Future readiness requires doubling down on solving the real problems in the industry.

For us, one of the biggest is self-booking. Rather than try to build some fancy gimmick, we make sure that we’re integrated with every major booking tool and that travelers enjoy the experience.

We want to stay on top of their needs by communicating with them every step of the way.

Ideally, one day, we’d like to be able to have a support person call a traveler and say, “Your flight has been delayed,” and to have the whole process automated.

We want to combine all the different channels and be able to communicate with travelers along their journey, via SMS or WhatsApp or call or email or Slack — whatever they want — to always be there for them in the most helpful way possible during their trip.

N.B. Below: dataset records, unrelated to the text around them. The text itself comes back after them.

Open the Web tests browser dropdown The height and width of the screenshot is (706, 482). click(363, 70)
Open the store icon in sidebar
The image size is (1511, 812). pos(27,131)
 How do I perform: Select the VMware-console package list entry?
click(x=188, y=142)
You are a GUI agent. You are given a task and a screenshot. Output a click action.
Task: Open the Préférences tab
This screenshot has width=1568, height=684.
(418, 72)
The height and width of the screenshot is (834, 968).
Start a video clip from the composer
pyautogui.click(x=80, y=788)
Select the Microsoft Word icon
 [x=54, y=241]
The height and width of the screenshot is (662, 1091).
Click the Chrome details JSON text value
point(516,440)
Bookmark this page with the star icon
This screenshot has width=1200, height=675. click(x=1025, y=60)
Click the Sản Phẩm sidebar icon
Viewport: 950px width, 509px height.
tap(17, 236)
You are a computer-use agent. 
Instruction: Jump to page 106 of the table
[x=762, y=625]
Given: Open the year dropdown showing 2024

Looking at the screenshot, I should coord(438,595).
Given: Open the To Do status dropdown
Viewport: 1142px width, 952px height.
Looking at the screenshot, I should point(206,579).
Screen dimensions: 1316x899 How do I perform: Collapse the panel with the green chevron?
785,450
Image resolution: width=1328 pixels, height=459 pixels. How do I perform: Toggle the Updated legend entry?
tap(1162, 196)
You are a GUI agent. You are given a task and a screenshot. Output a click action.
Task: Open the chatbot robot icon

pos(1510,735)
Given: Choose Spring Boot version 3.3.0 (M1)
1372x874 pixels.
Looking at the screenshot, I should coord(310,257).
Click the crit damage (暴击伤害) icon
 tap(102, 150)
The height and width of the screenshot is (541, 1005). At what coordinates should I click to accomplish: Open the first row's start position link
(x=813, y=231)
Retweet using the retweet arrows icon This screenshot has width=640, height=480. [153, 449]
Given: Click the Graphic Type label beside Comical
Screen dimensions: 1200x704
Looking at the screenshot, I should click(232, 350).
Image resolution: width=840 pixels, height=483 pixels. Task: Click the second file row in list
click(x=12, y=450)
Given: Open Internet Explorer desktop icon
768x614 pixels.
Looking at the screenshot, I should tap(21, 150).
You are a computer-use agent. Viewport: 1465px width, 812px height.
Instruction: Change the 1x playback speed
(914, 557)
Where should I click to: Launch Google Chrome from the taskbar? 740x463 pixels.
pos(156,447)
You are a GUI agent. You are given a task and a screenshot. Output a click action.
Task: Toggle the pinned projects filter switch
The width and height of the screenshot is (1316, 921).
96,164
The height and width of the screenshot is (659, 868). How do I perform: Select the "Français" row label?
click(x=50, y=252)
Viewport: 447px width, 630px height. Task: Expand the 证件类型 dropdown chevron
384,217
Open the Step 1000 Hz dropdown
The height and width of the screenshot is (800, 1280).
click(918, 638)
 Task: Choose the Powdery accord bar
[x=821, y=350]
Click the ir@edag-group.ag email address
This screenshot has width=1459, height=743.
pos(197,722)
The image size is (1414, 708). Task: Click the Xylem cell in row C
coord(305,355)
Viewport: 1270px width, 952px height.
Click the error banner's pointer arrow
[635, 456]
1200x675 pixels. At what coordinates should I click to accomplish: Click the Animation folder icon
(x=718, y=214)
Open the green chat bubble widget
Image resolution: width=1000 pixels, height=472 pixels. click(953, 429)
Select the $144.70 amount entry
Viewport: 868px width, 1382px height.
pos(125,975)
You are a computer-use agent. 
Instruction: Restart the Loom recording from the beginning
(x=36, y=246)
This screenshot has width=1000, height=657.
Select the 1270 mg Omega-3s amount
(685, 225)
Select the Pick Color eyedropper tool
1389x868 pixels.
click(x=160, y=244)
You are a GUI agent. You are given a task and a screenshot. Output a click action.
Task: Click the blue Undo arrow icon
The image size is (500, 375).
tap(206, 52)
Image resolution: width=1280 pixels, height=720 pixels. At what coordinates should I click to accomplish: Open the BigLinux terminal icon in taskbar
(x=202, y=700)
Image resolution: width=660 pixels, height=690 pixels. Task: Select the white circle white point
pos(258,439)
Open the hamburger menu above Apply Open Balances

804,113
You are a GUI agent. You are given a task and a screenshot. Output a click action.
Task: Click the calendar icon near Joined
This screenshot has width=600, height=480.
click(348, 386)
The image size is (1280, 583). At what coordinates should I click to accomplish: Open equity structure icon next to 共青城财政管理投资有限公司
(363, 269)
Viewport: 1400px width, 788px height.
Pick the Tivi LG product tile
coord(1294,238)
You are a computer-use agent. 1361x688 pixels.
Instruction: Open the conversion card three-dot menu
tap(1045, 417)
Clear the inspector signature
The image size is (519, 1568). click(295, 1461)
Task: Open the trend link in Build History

All of this needs to play in harmony with our ongoing customer communication and lead nurturing so we can provide everything from thought leadership to “your flight gate has changed,” all without ever being annoying.

We want our notifications to be smooth, intuitive, and incredibly valuable. And for our marketing to be truly cross-channel and treat each person as an individual.

We’re not going to show future readiness by just focusing on new hyped-up technology. We’re going to show it by integrating all our communication channels, focusing on solving the real problems, and going above and beyond for travelers.

The future stack

(Your New Startup) to stay ahead of customer engagement. We’ve still got a long way to go in terms of automating really great customer journeys.

This is probably the biggest pain point for most businesses, and I’m not convinced that any one tool does this particularly well yet. Maybe you’ve got the solution to fix it. If you do, tell me.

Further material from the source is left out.